Requirement
Look through the data below, and copy each line that carries the word "highlighted".

Stored data
^^^^^^^^
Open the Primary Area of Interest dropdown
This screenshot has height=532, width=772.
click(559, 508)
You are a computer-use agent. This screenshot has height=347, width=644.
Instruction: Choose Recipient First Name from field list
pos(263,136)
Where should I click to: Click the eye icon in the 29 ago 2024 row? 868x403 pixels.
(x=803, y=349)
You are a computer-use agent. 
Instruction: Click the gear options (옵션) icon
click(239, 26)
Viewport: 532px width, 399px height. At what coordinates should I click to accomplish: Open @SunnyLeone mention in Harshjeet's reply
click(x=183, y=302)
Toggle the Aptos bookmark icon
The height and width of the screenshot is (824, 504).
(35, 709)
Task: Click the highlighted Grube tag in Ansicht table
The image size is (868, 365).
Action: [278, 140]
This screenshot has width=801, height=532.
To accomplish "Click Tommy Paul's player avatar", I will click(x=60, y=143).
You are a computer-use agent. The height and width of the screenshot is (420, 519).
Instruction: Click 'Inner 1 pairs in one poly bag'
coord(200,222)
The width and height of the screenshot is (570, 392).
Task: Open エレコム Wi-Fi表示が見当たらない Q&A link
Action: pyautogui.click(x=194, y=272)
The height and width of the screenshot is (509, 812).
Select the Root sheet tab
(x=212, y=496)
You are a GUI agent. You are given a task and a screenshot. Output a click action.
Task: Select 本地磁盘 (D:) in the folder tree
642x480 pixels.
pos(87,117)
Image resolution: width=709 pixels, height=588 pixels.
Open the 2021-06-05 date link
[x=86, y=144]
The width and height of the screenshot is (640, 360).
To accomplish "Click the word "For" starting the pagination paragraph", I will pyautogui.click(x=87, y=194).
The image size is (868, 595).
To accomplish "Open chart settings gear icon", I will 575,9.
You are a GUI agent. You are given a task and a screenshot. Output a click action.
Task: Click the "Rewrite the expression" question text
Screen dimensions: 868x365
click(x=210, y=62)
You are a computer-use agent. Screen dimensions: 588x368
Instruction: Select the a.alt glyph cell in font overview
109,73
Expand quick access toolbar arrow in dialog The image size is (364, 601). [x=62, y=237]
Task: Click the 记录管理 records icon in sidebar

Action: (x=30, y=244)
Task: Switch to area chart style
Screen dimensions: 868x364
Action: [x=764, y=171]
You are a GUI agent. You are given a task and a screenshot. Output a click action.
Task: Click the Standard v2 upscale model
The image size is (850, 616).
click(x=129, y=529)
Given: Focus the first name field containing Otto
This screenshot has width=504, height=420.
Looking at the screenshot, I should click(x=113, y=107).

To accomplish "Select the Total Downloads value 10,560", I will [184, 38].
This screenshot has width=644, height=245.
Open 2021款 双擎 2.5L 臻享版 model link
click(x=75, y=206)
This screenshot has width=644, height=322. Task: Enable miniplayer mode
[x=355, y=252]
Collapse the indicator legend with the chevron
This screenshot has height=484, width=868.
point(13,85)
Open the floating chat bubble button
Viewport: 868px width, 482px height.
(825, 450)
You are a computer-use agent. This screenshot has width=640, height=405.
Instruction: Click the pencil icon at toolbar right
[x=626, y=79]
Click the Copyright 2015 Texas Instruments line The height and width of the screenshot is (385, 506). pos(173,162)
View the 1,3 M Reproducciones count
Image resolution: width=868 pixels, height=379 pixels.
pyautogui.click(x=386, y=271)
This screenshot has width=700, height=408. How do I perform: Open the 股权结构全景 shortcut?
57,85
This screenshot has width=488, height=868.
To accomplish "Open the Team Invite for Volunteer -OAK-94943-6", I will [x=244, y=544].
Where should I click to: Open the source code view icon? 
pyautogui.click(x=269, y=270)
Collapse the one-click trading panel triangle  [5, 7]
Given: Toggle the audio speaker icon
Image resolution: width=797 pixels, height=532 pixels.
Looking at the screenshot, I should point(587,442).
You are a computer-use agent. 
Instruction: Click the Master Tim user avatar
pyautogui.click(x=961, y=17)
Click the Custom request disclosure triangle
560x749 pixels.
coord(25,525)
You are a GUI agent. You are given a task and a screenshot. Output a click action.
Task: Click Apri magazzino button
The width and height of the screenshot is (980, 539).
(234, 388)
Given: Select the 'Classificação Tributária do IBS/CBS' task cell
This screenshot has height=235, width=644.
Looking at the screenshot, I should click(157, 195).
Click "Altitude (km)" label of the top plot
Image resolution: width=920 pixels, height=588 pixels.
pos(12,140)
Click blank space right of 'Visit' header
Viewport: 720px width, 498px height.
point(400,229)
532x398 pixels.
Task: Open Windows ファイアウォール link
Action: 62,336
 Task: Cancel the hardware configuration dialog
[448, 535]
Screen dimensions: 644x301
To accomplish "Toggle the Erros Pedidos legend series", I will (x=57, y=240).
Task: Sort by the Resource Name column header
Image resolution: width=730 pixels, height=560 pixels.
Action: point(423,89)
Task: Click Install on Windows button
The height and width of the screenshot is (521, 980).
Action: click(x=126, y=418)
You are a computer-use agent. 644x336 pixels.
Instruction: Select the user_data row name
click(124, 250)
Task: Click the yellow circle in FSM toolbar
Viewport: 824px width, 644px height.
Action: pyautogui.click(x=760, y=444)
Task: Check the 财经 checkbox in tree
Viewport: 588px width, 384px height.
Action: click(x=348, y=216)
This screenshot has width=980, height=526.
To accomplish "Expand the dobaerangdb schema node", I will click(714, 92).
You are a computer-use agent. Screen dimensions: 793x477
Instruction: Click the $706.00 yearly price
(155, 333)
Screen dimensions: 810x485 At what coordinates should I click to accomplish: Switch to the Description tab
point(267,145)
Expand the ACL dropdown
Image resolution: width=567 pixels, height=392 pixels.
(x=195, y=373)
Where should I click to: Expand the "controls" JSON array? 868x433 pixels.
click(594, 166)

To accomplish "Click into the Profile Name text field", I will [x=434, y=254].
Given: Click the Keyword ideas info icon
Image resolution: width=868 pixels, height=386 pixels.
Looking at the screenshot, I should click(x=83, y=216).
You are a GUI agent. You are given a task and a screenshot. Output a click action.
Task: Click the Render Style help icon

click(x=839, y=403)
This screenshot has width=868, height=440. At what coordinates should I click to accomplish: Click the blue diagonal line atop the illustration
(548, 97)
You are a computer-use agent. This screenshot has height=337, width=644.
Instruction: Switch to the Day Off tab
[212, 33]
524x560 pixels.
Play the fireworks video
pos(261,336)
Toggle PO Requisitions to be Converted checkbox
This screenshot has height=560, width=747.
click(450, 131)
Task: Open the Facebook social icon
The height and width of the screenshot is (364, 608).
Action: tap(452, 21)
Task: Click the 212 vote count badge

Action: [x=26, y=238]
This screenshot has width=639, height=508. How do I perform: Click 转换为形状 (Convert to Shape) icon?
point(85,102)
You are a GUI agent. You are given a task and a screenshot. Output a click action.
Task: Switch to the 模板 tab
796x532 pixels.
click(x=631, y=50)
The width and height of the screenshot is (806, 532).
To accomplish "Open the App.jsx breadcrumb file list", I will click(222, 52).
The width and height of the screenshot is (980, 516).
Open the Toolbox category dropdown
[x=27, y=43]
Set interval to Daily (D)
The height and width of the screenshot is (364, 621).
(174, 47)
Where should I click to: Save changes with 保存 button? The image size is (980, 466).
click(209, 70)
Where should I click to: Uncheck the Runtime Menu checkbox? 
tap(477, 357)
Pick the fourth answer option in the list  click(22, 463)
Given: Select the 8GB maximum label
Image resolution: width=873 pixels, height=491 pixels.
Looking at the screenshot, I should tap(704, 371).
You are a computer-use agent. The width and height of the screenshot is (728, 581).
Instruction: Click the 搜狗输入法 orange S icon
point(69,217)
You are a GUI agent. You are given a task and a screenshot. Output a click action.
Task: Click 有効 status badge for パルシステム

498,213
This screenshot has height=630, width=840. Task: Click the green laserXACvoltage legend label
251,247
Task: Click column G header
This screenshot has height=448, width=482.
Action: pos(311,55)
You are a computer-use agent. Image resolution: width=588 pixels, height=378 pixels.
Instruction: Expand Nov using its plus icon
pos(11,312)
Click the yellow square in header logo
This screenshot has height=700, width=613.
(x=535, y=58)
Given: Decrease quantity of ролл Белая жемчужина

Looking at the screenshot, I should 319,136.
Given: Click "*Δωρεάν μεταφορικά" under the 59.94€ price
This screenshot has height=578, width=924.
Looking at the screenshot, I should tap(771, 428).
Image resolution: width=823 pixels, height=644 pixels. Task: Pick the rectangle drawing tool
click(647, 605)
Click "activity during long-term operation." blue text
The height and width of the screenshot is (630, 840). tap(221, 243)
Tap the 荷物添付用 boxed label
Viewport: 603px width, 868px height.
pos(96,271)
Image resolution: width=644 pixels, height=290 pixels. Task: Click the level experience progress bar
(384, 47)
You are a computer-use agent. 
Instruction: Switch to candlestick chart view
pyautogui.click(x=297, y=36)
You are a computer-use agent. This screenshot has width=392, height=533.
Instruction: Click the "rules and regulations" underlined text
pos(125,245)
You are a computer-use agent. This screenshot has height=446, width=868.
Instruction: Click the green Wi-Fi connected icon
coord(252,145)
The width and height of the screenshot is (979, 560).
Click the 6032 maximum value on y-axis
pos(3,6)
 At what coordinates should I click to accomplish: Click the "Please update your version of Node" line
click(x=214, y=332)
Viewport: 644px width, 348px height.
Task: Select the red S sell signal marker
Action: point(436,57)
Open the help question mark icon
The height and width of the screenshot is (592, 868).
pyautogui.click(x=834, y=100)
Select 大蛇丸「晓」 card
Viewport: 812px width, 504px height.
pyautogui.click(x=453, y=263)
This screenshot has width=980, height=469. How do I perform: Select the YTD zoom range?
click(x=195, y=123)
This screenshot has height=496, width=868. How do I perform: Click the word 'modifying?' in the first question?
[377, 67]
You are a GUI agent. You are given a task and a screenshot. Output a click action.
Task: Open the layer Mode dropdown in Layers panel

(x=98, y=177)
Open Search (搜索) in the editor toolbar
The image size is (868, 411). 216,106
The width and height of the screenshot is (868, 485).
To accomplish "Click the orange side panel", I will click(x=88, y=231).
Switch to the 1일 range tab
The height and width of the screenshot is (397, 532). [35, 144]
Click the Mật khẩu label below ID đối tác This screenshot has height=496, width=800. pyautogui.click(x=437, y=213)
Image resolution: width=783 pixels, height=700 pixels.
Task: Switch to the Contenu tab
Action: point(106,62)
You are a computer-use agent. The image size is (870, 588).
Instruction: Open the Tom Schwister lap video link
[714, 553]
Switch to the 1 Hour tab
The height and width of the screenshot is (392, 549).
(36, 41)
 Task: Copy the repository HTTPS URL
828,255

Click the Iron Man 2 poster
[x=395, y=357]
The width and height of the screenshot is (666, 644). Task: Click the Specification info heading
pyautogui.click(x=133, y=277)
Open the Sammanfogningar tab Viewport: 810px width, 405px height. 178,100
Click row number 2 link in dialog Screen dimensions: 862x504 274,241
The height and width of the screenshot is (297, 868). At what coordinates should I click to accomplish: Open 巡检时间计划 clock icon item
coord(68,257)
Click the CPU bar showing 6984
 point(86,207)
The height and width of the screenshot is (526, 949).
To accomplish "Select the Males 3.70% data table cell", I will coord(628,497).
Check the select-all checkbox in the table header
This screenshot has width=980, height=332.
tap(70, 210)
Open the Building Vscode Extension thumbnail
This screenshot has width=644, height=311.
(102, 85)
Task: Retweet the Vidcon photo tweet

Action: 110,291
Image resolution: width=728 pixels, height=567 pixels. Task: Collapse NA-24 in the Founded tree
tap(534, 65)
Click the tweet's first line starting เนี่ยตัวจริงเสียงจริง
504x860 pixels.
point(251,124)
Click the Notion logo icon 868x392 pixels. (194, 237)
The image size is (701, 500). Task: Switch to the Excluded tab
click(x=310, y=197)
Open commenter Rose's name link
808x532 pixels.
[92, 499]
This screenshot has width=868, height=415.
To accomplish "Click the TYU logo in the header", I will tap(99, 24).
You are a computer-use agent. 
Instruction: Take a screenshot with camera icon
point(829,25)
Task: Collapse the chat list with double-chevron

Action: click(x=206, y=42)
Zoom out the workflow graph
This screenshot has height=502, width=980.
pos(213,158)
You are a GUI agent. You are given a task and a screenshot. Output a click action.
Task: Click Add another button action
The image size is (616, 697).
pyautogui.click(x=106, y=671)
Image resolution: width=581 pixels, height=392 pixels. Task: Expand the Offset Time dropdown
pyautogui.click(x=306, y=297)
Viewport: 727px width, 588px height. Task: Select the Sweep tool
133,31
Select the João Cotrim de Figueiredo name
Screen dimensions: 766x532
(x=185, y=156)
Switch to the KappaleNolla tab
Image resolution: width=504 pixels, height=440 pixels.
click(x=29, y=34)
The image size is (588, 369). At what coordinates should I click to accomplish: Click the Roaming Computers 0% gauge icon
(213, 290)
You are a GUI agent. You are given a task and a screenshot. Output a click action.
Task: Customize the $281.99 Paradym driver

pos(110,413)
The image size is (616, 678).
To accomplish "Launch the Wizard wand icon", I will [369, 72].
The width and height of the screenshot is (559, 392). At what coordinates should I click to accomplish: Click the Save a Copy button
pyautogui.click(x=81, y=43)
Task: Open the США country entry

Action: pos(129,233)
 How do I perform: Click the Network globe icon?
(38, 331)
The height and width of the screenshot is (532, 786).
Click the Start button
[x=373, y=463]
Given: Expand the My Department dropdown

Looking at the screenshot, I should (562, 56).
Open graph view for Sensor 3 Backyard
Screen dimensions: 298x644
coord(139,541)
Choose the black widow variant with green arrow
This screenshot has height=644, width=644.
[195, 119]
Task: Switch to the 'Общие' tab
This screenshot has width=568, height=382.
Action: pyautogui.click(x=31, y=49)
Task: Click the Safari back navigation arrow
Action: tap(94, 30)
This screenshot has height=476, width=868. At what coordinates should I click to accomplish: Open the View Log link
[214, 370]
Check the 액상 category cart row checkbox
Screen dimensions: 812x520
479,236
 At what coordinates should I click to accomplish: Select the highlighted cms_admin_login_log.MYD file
^^^^^^^^
Output of the exercise
Task: Click the highlighted Grube tag in Ansicht table
 At what coordinates should I click to accomplish: Select the highlighted cms_admin_login_log.MYD file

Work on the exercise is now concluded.